Uchinada (内灘町, Uchinada-machi) is a town located in Kahoku District, Ishikawa Prefecture, Japan. As of 28 February 2018, the town had an estimated population of 26,811 in 10783 households, and a population density of 1300 persons per km^{2}. The total area of the town was 20.33 sqkm.

==Geography==
Uchinada is located near the middle of Ishikawa Prefecture, bordered by the Sea of Japan to the west, the city of Kanazawa to the south and the city of Kahoku to the north. Uchinada sits in a typical seaside sand-dune environment, lacking any major mountains or rivers, with an average elevation of 20 meters. The highest point of elevation reaches 58.51 meters, with a dynamic landscape formed by the constant forming and reforming of sand dunes, both new and old. It is a suburb of Kanazawa, the capital of Ishikawa Prefecture. The town has a humid continental climate (Köppen Cfa) characterized by mild summers and cold winters with heavy snowfall.

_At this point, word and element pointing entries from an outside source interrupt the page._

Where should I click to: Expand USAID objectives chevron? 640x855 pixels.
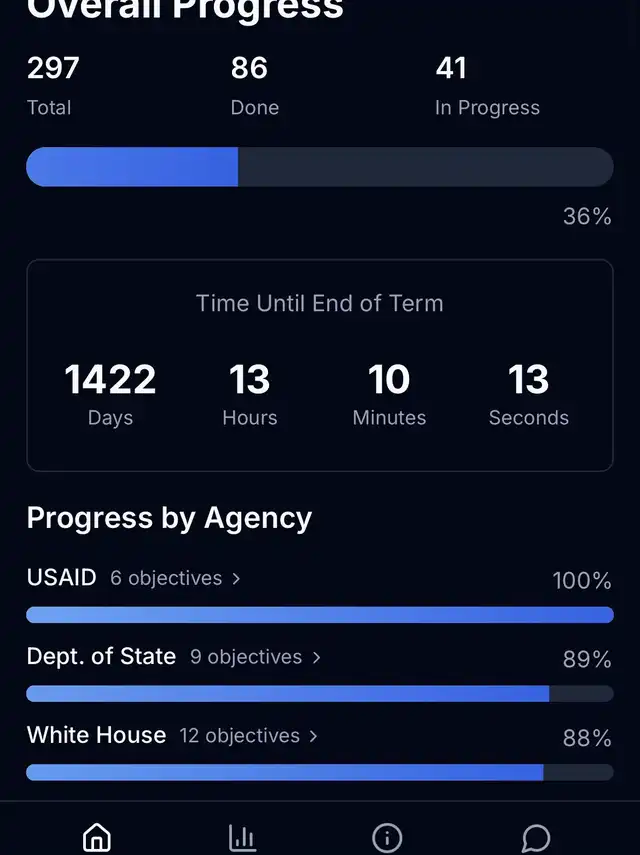[236, 579]
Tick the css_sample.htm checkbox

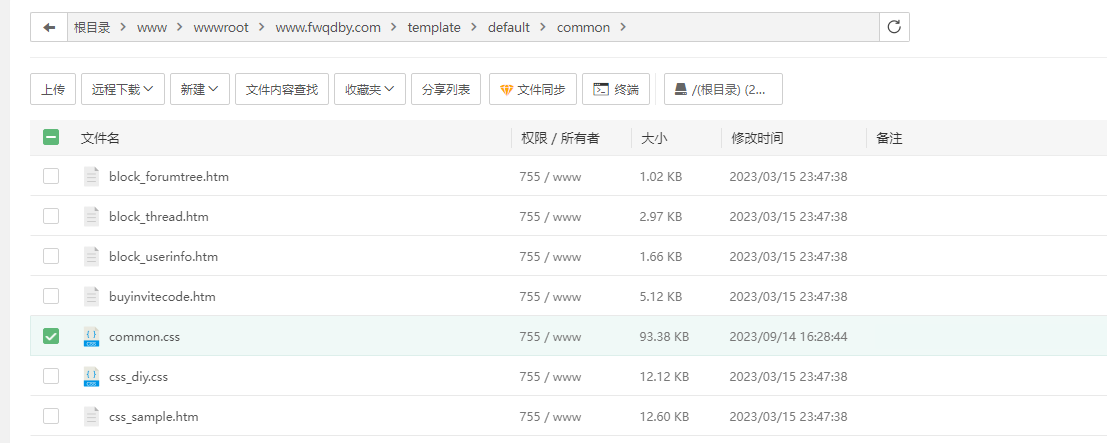coord(51,416)
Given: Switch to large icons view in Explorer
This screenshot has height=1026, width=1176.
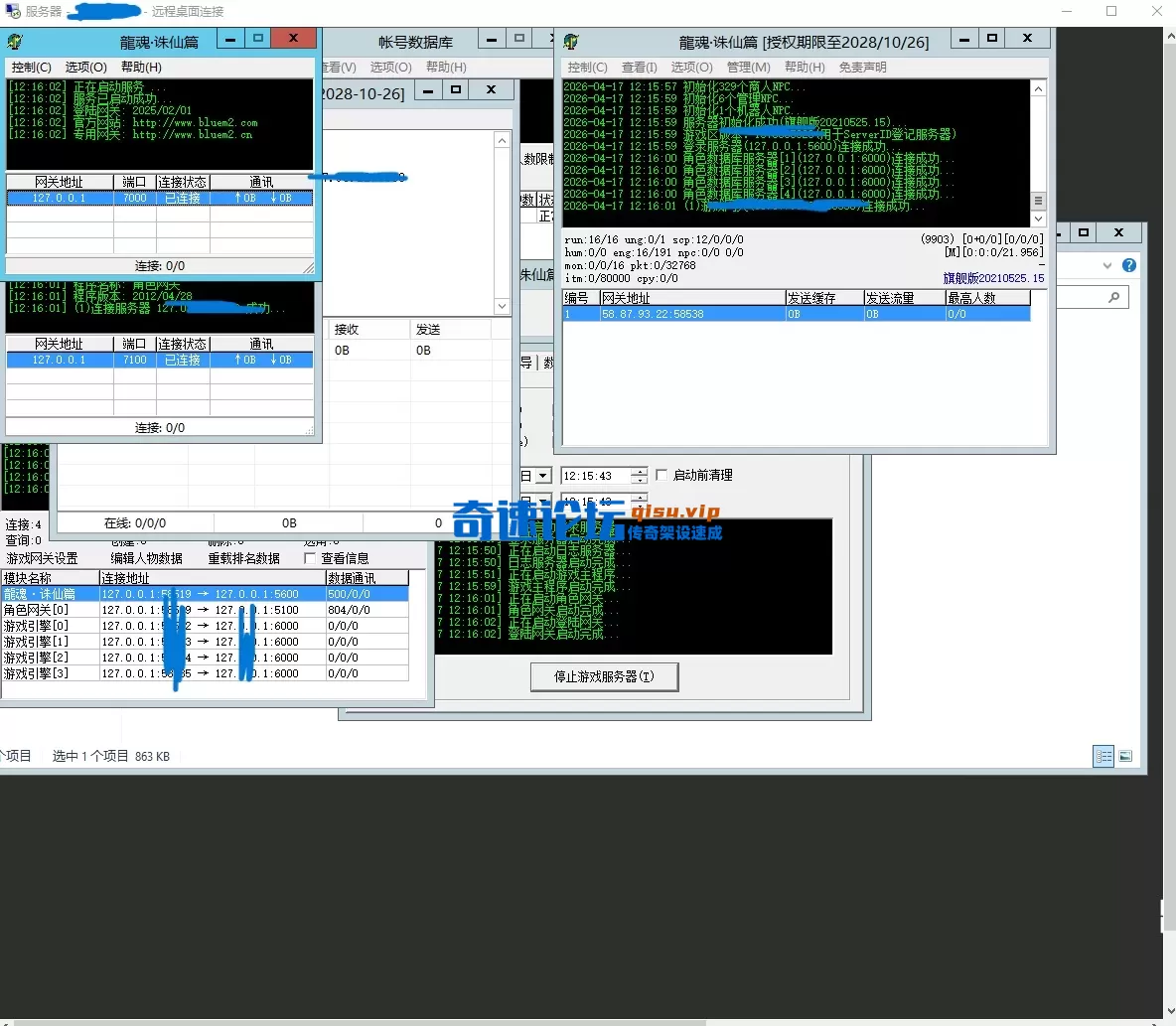Looking at the screenshot, I should (x=1125, y=756).
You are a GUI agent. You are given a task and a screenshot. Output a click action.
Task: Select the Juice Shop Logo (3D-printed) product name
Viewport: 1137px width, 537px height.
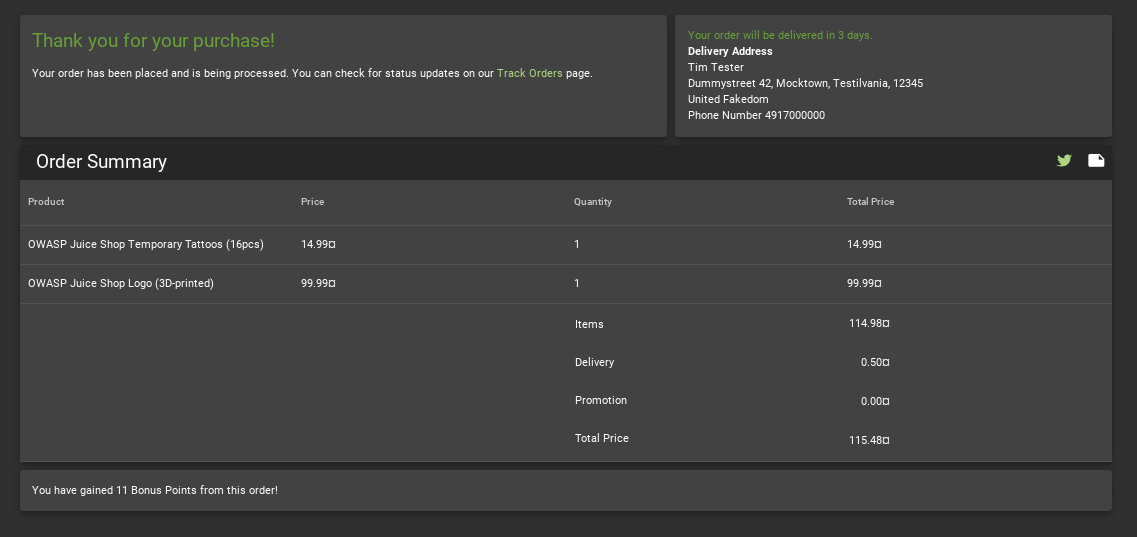click(121, 283)
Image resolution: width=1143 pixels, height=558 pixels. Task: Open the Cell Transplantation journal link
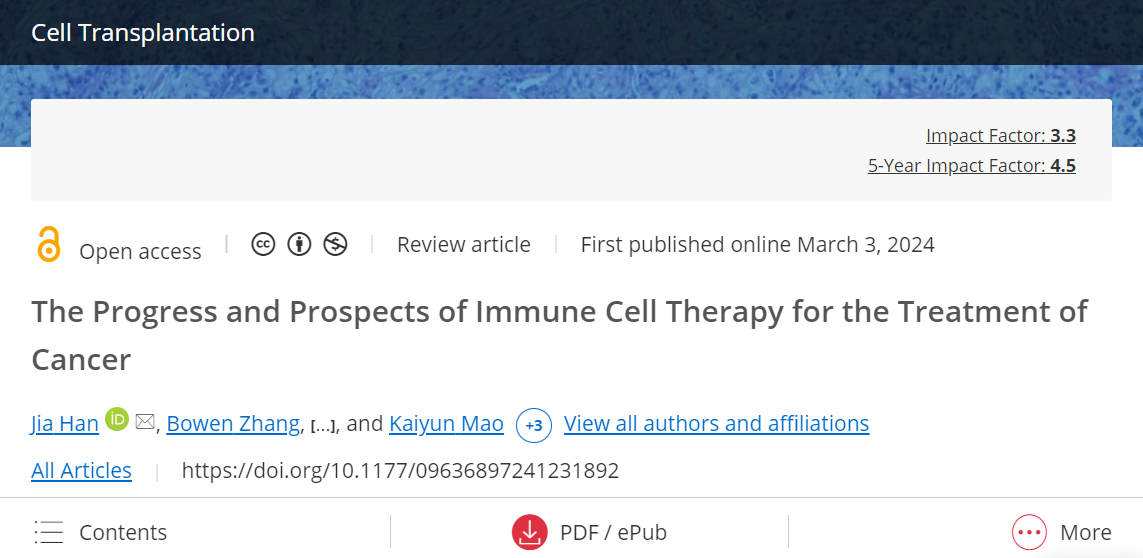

The average annual temperature in Uchinada is 14.3 °C. The average annual rainfall is 2534 mm with September as the wettest month. The temperatures are highest on average in August, at around 26.9 °C, and lowest in January, at around 3.2 °C.

===Neighbouring municipalities===
- Ishikawa Prefecture
  - Kahoku
  - Kanazawa
  - Tsubata

==Demographics==
Per Japanese census data, the population of Uchinada nearly doubled in the 1970s and has remained relatively stable in recent decades.

==History==
Remains of earthenware pots found in the sand dunes of Uchinada reveal the existence of humans living in the area since the Jōmon period. The area around Uchinada was mostly part of ancient Kaga Province. The area became part of Kaga Domain under the Edo period Tokugawa shogunate. Following the Meiji restoration, the area was organised into Kahoku District, Ishikawa. The village of Uchinada was founded on April 1, 1889, with the establishment of the modern municipalities system. It was rated to town status on January 1, 1952.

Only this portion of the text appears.